목표: 아래 항목을 모두 한 글자도 바꾸지 말고 그대로 다시 출력하세요.

항목:
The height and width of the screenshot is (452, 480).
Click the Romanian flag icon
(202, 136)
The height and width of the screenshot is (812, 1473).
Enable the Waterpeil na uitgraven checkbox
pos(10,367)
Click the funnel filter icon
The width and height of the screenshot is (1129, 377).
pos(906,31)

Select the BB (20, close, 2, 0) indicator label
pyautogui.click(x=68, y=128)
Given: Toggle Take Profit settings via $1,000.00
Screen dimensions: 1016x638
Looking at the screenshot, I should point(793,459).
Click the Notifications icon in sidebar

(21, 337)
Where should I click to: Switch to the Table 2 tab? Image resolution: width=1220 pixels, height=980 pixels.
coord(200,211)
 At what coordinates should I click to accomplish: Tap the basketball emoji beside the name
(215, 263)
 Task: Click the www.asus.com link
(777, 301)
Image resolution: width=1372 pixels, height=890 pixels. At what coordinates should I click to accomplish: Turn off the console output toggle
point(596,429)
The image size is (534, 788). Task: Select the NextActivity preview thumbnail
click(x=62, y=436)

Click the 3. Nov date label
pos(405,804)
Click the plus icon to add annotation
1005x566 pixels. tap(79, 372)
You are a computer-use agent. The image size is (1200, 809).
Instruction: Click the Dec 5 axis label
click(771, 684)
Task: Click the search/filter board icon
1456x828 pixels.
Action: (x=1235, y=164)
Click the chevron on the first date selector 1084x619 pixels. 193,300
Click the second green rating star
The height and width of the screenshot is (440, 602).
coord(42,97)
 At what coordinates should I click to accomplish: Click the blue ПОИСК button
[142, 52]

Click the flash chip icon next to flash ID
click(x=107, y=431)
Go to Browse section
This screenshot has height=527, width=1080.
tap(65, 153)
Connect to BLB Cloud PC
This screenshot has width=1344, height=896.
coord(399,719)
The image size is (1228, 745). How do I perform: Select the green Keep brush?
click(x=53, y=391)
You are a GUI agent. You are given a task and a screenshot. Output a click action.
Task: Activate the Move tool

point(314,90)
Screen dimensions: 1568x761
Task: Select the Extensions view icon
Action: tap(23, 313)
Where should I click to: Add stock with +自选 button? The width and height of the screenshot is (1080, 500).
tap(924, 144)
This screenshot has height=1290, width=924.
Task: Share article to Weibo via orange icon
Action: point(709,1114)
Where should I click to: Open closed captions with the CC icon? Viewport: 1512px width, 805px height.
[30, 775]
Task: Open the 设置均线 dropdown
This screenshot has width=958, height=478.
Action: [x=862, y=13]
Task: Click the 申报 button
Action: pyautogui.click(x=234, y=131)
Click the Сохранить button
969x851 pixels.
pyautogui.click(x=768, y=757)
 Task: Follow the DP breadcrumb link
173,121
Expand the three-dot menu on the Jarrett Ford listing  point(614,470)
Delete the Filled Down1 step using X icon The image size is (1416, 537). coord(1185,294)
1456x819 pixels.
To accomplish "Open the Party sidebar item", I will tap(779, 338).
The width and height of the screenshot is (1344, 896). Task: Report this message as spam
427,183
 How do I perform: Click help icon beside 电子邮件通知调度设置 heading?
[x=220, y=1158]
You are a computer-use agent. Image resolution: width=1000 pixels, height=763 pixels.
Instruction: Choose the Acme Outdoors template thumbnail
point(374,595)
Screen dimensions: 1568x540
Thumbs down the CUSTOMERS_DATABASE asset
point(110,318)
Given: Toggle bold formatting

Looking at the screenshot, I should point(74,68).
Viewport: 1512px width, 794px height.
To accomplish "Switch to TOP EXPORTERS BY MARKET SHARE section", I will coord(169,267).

예상 답변:
The height and width of the screenshot is (452, 480).
Click the Romanian flag icon
(202, 136)
The height and width of the screenshot is (812, 1473).
Enable the Waterpeil na uitgraven checkbox
pos(10,367)
Click the funnel filter icon
The width and height of the screenshot is (1129, 377).
pos(906,31)

Select the BB (20, close, 2, 0) indicator label
pyautogui.click(x=68, y=128)
Given: Toggle Take Profit settings via $1,000.00
Screen dimensions: 1016x638
Looking at the screenshot, I should point(793,459).
Click the Notifications icon in sidebar

(21, 337)
Where should I click to: Switch to the Table 2 tab? Image resolution: width=1220 pixels, height=980 pixels.
coord(200,211)
 At what coordinates should I click to accomplish: Tap the basketball emoji beside the name
(215, 263)
 Task: Click the www.asus.com link
(777, 301)
Image resolution: width=1372 pixels, height=890 pixels. At what coordinates should I click to accomplish: Turn off the console output toggle
point(596,429)
The image size is (534, 788). Task: Select the NextActivity preview thumbnail
click(x=62, y=436)

Click the 3. Nov date label
pos(405,804)
Click the plus icon to add annotation
1005x566 pixels. tap(79, 372)
You are a computer-use agent. The image size is (1200, 809).
Instruction: Click the Dec 5 axis label
click(771, 684)
Task: Click the search/filter board icon
1456x828 pixels.
Action: (x=1235, y=164)
Click the chevron on the first date selector 1084x619 pixels. 193,300
Click the second green rating star
The height and width of the screenshot is (440, 602).
coord(42,97)
 At what coordinates should I click to accomplish: Click the blue ПОИСК button
[142, 52]

Click the flash chip icon next to flash ID
click(x=107, y=431)
Go to Browse section
This screenshot has height=527, width=1080.
tap(65, 153)
Connect to BLB Cloud PC
This screenshot has width=1344, height=896.
coord(399,719)
The image size is (1228, 745). How do I perform: Select the green Keep brush?
click(x=53, y=391)
You are a GUI agent. You are given a task and a screenshot. Output a click action.
Task: Activate the Move tool

point(314,90)
Screen dimensions: 1568x761
Task: Select the Extensions view icon
Action: tap(23, 313)
Where should I click to: Add stock with +自选 button? The width and height of the screenshot is (1080, 500).
tap(924, 144)
This screenshot has height=1290, width=924.
Task: Share article to Weibo via orange icon
Action: point(709,1114)
Where should I click to: Open closed captions with the CC icon? Viewport: 1512px width, 805px height.
[30, 775]
Task: Open the 设置均线 dropdown
This screenshot has width=958, height=478.
Action: [x=862, y=13]
Task: Click the 申报 button
Action: pyautogui.click(x=234, y=131)
Click the Сохранить button
969x851 pixels.
pyautogui.click(x=768, y=757)
 Task: Follow the DP breadcrumb link
173,121
Expand the three-dot menu on the Jarrett Ford listing  point(614,470)
Delete the Filled Down1 step using X icon The image size is (1416, 537). coord(1185,294)
1456x819 pixels.
To accomplish "Open the Party sidebar item", I will tap(779, 338).
The width and height of the screenshot is (1344, 896). Task: Report this message as spam
427,183
 How do I perform: Click help icon beside 电子邮件通知调度设置 heading?
[x=220, y=1158]
You are a computer-use agent. Image resolution: width=1000 pixels, height=763 pixels.
Instruction: Choose the Acme Outdoors template thumbnail
point(374,595)
Screen dimensions: 1568x540
Thumbs down the CUSTOMERS_DATABASE asset
point(110,318)
Given: Toggle bold formatting

Looking at the screenshot, I should point(74,68).
Viewport: 1512px width, 794px height.
To accomplish "Switch to TOP EXPORTERS BY MARKET SHARE section", I will coord(169,267).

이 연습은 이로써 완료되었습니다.